:: Passage provided ::
_ _ _

Mobilizing communities to use services through art in IDP camps in Uganda

Musicians perform for people in IDP camps
Music, dance, and drama are powerful tools for community mobilization. When used as a method of promoting important health issues, they can dramatically change the lives of people living in resource-poor settings.

The twenty-year conflict in Uganda has forced more than 1.5 million citizens to flee their homes and seek refuge in internally displaced person's (IDP) camps throughout the country. Educating these people about preventing widespread diseases has been a major challenge. Poor conditions, lack of a stable infrastructure, and the inaccessibility of services contribute to an overall lack of knowledge about preventable diseases and access to basic health care.

The need for HIV and AIDS services led the CARAVAAN initiative (Cultivating Art and Realizing Alternative Ventures for Aid to the African Nation) to host an entertaining educational event to mobilize health providers and IDP communities.

_ _ _

:: Task to carry out ::
Answer these questions from the text on art in Uganda's IDP camps.
(a) Which three art forms does it call powerful tools for community mobilization?
(b) How many citizens has the twenty-year conflict forced to flee their homes?
(c) What does the name CARAVAAN stand for?

:: Data provided ::

_ _ _

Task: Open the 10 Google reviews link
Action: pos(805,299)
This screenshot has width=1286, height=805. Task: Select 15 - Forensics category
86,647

_ _ _

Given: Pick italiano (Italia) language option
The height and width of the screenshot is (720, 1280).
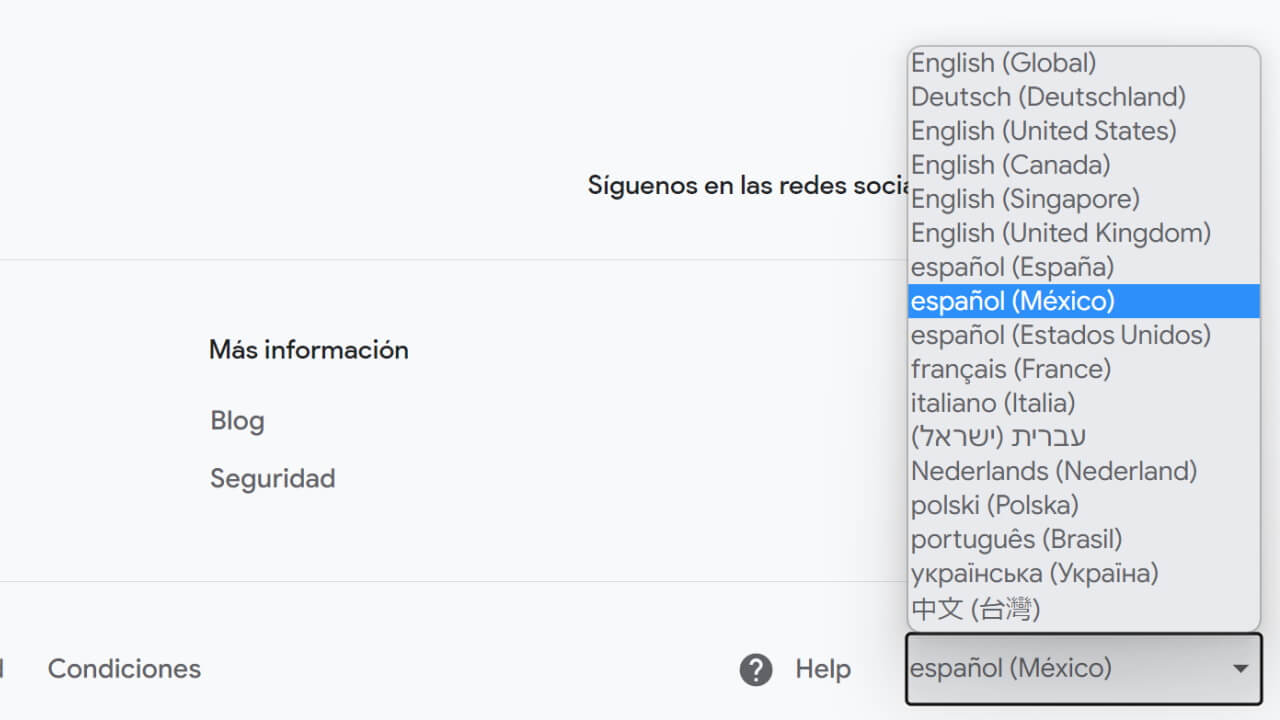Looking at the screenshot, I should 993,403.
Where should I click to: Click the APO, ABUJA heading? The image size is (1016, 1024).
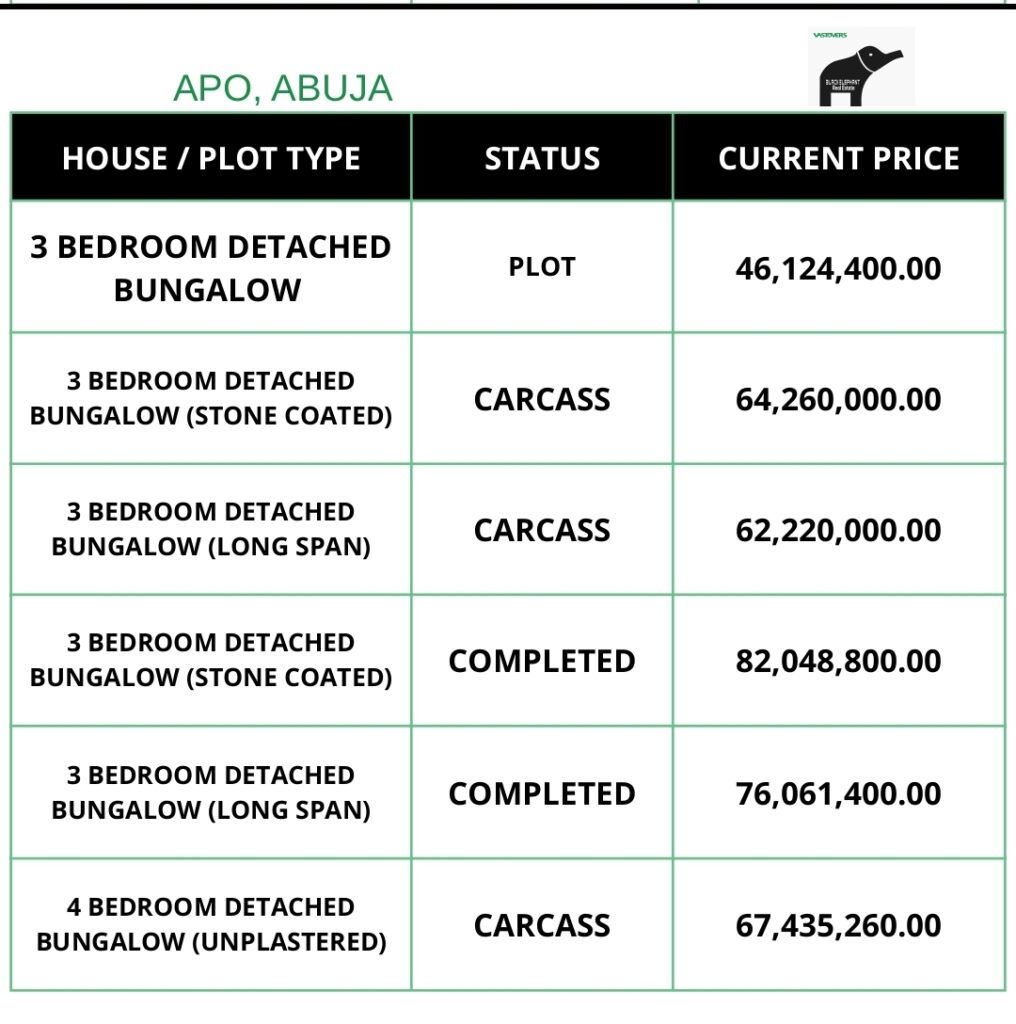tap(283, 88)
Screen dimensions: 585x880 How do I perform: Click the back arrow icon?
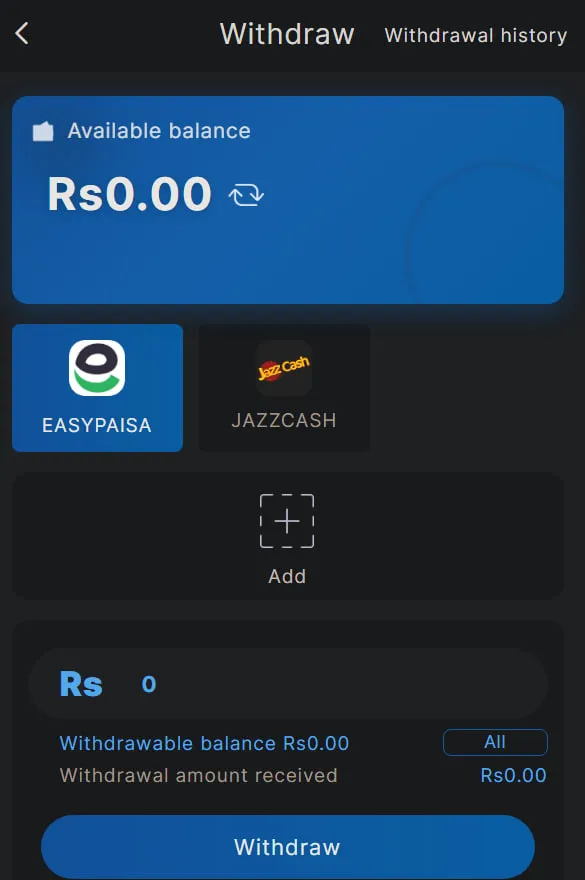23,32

_ _ _

:: Output ::
(a) Music, dance, and drama.
(b) More than 1.5 million.
(c) Cultivating Art and Realizing Alternative Ventures for Aid to the African Nation.